======== Document extract ========

The forces acting in the air gap lead to structural vibrations of the stator. In combination with the eigenmodes and eigenfrequencies of the structure, which were obtained from a computational modal analysis (not shown here for brevity) according to the schematic shown in Figure 14, the equivalent radiated power of the electric motor can be calculated. Figure 17 shows this ERP for the selected operating point as a function of frequency. The frequency is given in multiples of the electrical frequency of approximately 285 Hz. It can be seen that the ERP has maxima around 5 kHz with peak levels of approximately 70 dB, as well as corresponding harmonics around 10 kHz and 15 kHz. Although overall the level appears quite low, it is possible that such high-frequency components could affect the total noise from the vehicle and, especially, psychoacoustic metrics such as tonality and sharpness.

It has to be noted that the ERP is a measure of the structure-borne sound power, and the part of the ERP that is radiated into the acoustic far field further depends on the radiation efficiency as well as on secondary effects such as possible shielding by the nacelle. In addition, the mounting of the motor and other connected components will affect the vibrational behavior and hence the eigenfrequencies. However, the ERP presented in Figure 17 is still a valuable indicator of frequency ranges where tonal noise from the electric machine may add to the total noise of the propulsion system.

========

» Task brief
In the motor noise excerpt, what peak level does the ERP reach around 5 kHz? The records have no connection to the motor noise excerpt.

======== Supplied records ========

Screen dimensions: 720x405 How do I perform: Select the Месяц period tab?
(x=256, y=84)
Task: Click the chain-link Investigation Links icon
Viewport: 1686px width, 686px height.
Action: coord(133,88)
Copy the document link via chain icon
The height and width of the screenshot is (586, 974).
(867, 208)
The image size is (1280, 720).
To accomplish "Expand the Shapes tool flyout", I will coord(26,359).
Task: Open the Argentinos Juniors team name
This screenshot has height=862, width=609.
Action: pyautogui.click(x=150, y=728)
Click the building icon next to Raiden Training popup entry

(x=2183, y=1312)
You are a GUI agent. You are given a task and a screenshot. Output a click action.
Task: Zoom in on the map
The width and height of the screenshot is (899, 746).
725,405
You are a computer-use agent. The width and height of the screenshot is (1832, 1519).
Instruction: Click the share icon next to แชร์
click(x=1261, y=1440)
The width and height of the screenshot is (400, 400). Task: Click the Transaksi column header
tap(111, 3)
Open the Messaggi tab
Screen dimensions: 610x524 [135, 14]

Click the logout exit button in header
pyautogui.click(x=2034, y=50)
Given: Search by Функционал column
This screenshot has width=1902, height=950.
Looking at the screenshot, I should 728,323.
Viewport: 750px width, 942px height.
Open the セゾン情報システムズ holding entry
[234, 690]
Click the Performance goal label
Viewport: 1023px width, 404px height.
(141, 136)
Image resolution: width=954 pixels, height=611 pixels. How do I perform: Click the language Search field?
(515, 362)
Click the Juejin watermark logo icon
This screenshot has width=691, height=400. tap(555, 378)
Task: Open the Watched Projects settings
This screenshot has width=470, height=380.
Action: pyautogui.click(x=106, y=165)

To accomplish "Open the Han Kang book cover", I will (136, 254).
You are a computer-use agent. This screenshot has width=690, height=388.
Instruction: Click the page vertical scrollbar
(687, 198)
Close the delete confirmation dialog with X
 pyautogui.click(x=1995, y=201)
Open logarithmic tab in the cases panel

========

» Task response
Approximately 70 dB.